Otro entrevistado en esta serie, Enzo Traverso, el sociólogo italiano, hablaba de la “melancolía de izquierda”. O sea que la rebeldía está en la derecha y que la izquierda se quedó con la melancolía de hace cuarenta o cincuenta años. ¿Le pasa también a Máximo Kirchner?

—Izquierda y derecha siguen siendo raras de definir en la Argentina. Nosotros logramos algo inédito. El peronismo era una especie de masa que se movía y ocupaba el espacio político. Con Cambiemos le pusimos un límite. Lo situamos en un cuadrante. Ellos no pueden entrar en el nuestro y nosotros no podemos en el de ellos. Eso ordenó el sistema de ideas. No es tanto izquierda y derecha, sino populismo y republicanismo, con pinceladas. ¿Se podría decir con exactitud que el kirchnerismo es un movimiento de izquierda y Juntos por el Cambio es de derecha? La matriz argentina es distinta. Situamos los campos, pero hay una zona neutral. Se ganan las elecciones ocupando ese campo. Pero Juntos por el Cambio tiene un voto duro. 

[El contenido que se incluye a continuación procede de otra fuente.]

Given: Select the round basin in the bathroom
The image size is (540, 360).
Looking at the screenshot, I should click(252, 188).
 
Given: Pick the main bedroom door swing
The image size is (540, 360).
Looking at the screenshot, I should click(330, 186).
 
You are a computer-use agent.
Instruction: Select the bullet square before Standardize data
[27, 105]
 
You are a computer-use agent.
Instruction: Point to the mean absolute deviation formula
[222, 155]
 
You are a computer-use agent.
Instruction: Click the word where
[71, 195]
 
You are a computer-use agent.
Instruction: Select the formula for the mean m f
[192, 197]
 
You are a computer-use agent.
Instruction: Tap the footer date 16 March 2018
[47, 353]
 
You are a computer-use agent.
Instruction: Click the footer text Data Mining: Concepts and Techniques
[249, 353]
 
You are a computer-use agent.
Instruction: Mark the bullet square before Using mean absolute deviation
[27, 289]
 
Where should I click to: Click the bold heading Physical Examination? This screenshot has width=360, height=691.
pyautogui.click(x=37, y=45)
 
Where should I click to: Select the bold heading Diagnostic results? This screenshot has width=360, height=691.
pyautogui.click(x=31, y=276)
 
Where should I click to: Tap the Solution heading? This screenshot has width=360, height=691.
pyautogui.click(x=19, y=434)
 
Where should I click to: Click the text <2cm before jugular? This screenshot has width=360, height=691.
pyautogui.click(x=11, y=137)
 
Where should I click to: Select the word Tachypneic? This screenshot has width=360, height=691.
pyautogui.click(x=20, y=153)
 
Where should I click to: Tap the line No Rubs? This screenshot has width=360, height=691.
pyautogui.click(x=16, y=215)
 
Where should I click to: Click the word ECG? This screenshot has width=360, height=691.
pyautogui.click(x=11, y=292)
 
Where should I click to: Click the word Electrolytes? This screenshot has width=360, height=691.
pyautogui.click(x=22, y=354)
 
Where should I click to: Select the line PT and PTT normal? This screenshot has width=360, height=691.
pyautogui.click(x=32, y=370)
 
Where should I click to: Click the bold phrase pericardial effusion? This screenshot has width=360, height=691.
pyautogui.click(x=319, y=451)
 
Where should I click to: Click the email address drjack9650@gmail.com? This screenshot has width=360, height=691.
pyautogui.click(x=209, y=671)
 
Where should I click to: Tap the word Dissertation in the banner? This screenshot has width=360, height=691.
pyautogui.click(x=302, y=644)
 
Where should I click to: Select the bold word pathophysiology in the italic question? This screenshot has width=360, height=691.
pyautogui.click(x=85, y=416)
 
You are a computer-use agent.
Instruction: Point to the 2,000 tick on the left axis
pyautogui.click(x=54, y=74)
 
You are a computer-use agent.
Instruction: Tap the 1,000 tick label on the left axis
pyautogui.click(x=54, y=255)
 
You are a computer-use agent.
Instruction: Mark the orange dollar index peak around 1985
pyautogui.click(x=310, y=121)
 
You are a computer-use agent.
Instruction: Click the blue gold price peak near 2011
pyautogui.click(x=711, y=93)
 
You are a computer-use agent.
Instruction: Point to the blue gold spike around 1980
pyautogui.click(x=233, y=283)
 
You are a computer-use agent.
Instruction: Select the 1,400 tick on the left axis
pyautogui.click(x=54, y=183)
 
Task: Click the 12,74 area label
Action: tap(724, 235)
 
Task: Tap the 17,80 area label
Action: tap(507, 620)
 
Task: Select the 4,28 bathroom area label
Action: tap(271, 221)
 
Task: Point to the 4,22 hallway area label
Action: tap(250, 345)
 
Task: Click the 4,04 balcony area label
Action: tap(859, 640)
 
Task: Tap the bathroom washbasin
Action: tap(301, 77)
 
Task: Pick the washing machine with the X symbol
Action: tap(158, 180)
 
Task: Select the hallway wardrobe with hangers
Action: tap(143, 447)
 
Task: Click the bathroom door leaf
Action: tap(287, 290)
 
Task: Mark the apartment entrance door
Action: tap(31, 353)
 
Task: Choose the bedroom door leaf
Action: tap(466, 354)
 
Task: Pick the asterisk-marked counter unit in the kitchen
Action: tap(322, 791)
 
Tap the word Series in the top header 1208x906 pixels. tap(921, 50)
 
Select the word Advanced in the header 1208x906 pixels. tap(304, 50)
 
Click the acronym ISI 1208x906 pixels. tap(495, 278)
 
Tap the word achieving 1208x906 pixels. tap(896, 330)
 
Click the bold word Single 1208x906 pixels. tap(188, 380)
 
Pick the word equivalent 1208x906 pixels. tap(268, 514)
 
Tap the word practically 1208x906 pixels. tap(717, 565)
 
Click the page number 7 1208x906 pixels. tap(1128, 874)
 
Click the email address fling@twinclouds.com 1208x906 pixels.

—Hemos hecho varios de estos reportajes y te noto tratando de cautivar a esa zona neutral. Te veo ya en campaña para 2023, porque te noto moderada tirándole centros a ese sector neutral para ganar la presidencia. ¿Qué harías con los libertarios?

—Adentro. Me encantaría tenerlos adentro.

—¿No echaría a ese sector moderado con el que se ganan las elecciones? 

—Si la Argentina tiene estos dos cuadrantes, ¿de qué lado están los libertarios? Del nuestro.

“El peronismo era una masa que se movía y ocupaba el espacio político. Con Cambiemos le pusimos un límite”

—Tu taxonomía no es derecha o izquierda, sino republicanismo o populismo, ¿la diferencia está en el método? 

—Sería populismo autoritario; republicanismo democrático. ¿Dónde ponés a los liberales en este momento en el que el peronismo está unido? Los peronistas que están de este lado están dentro del marco conceptual. El más claro es Pichetto. ¿Por qué no poner a los liberales de este lado? ¿Los vas a echar porque tienen personalidades histriónicas? Hay que buscar a las personas por sus ideas.Tienen algunas ideas que para economía tienen que aterrizar. Todo aquel que empieza desde una filosofía política después tiene que aterrizar a la realidad. O la realidad es la que lo aterriza.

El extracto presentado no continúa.